» Problem statement: Pick out and copy every line of the material that contains the word "Viewport". Only matches with the same capitalization count.

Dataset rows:
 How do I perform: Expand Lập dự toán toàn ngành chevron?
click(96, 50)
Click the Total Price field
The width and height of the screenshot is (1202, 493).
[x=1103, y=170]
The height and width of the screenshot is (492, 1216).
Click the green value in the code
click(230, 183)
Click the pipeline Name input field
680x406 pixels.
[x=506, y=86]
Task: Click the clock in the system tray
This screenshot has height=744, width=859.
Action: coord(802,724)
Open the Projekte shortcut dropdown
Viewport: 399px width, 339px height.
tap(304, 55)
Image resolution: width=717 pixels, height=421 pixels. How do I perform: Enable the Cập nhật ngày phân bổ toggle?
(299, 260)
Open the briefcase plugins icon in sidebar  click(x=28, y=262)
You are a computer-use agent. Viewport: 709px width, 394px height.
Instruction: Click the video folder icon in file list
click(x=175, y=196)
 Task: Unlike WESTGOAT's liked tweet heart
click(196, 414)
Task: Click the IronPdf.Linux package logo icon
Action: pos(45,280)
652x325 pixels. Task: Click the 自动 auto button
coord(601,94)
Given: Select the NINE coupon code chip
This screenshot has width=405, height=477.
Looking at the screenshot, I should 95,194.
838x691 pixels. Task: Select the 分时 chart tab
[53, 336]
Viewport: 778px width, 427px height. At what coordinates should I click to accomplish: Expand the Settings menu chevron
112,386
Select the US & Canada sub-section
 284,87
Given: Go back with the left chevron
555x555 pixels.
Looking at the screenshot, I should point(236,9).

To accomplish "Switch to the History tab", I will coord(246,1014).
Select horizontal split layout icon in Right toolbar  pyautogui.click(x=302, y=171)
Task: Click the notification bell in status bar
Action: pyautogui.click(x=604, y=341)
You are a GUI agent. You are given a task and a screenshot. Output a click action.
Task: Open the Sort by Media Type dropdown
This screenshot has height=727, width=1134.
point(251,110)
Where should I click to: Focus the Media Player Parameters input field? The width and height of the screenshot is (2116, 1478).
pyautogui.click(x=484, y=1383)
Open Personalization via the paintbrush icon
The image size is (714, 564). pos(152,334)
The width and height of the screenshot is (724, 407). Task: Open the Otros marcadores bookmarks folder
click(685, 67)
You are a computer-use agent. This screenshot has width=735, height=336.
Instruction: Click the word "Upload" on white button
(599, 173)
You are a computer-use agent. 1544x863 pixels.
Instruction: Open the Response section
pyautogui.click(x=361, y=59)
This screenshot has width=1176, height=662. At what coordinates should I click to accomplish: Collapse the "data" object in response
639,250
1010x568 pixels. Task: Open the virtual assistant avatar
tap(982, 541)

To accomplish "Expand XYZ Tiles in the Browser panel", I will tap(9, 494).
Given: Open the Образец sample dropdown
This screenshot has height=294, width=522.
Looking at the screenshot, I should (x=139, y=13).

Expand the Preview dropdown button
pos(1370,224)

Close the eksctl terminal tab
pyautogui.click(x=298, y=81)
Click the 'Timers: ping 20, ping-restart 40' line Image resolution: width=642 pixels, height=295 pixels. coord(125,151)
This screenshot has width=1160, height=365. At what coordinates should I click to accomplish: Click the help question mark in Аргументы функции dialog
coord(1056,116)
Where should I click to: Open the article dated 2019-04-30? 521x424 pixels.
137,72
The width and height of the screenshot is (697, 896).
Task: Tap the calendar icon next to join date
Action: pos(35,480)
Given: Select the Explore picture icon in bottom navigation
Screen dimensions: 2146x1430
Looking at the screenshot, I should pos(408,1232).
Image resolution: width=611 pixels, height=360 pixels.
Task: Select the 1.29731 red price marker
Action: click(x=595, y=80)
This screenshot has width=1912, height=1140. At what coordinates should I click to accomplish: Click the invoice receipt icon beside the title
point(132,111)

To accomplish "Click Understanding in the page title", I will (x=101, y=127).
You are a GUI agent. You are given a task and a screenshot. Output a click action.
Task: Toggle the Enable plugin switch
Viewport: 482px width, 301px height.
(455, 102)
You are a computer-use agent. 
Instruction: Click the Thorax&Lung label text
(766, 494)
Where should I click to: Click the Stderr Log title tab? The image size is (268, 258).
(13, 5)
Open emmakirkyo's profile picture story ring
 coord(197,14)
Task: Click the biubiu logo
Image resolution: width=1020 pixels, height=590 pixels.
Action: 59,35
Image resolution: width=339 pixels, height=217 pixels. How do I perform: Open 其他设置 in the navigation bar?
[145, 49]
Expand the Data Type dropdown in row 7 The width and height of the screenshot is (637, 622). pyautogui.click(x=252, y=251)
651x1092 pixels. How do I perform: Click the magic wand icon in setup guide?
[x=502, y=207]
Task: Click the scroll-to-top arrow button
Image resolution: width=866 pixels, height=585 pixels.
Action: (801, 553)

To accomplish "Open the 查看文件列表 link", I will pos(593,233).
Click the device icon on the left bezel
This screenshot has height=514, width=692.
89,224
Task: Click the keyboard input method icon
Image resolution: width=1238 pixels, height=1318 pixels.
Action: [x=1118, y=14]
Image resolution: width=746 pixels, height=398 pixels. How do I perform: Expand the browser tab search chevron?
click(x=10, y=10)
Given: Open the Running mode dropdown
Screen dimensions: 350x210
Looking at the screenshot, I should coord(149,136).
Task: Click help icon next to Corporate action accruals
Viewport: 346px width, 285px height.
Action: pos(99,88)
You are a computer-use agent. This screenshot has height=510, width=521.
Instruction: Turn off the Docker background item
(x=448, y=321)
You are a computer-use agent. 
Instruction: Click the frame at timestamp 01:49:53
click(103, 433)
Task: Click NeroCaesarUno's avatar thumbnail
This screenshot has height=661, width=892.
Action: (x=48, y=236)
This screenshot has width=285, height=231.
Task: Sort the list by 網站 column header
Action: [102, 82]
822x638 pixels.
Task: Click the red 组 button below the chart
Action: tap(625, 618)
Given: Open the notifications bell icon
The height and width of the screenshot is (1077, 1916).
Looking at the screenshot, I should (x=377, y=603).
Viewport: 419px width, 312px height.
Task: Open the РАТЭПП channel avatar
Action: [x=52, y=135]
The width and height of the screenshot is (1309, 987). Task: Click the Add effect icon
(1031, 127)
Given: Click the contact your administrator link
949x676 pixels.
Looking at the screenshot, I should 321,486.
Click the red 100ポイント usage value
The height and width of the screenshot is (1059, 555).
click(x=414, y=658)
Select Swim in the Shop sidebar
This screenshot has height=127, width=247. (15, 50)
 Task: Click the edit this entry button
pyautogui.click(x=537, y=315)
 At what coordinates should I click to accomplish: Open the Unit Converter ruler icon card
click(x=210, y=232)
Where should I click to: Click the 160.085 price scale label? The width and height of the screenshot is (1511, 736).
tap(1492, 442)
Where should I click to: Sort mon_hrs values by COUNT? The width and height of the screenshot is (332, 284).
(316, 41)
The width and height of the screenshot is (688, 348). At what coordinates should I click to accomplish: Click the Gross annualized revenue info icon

» Exercise result:
Viewport: 399px width, 339px height.
You are a computer-use agent. Viewport: 709px width, 394px height.
Viewport: 778px width, 427px height. At what coordinates should I click to accomplish: Expand the Settings menu chevron
Viewport: 482px width, 301px height.
Viewport: 346px width, 285px height.
Viewport: 419px width, 312px height.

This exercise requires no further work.